まず、寿命を左右する要因の一つとして、高血圧が挙げられます。大阪大学の研究チームが行った解析では、日欧の約70万人のゲノムデータを基に、肥満や高血圧、高コレステロールなどの健康リスクを調べました。その結果、高血圧が最も寿命を縮める要因であり、心筋梗塞や脳卒中といった循環器疾患のリスクを高めることが明らかになりました。特に日本人は、欧米人と比べると肥満になりにくい傾向がありますが、その代わりに糖尿病や腎臓の疾患に悩まされやすいという特徴があります。これは、血糖値を下げるホルモン「インスリン」の分泌が欧米人の半分程度であることが影響しているのです。

また、百寿者のゲノム解析からは、長寿に関わる遺伝的な特徴が見つかっています。慶応義塾大学の研究によれば、認知症、糖尿病、循環器疾患になりにくい遺伝的背景を持つ人が、一般の日本人よりも多いことが示されています。特に、認知症に関連する「APOE4」という遺伝子に注目が集まっています。APOE4を持つ人はアルツハイマー病のリスクが高まるとされますが、百寿者の中ではこの遺伝子を持つ人の割合が非常に少ないことが確認されています。日本人全体では約2割が保有しているのに対し、100歳以上ではその割合がわずか3%にまで低下しています。APOE4は、認知症だけでなく、長寿のリスク要因とも考えられているのです。

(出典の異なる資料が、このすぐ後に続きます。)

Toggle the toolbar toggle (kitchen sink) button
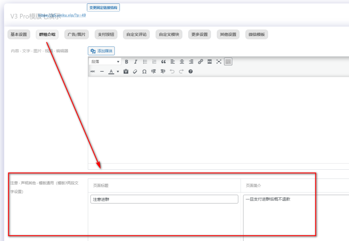 tap(228, 62)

さらに、循環器疾患に関しては、理化学研究所のチームが日欧60万人分のゲノムデータを解析し、欧州人には見られない、日本人に特有の遺伝的変異を見つけました。その一つが「PCSK9」という遺伝子で、この変異により血中コレステロール値が低く保たれ、動脈硬化が起きにくくなることが分かっています。この変異は日本人の冠動脈疾患のリスクを下げる「保護的な変異」として注目されていますが、一方で遺伝的なリスクも複雑に絡み合っており、遺伝子だけで長寿を説明するのは難しいとされています。

寿命を決定する要因は、遺伝子だけではありません。環境要因が寿命に与える影響は大きく、遺伝的な要因が占める割合は10〜25%程度に過ぎないという報告もあります。とはいえ、こうした遺伝的な違いが、少しずつ長寿に寄与している可能性は否定できません。結局のところ、遺伝子が持つ潜在的な力と、環境要因の組み合わせが日本人の長寿を支えているのです。

日々の生活習慣や医療の進歩も重要ですが、私たちの中に秘められた遺伝子の糸が、未来の健康を紡いでいるのかもしれません。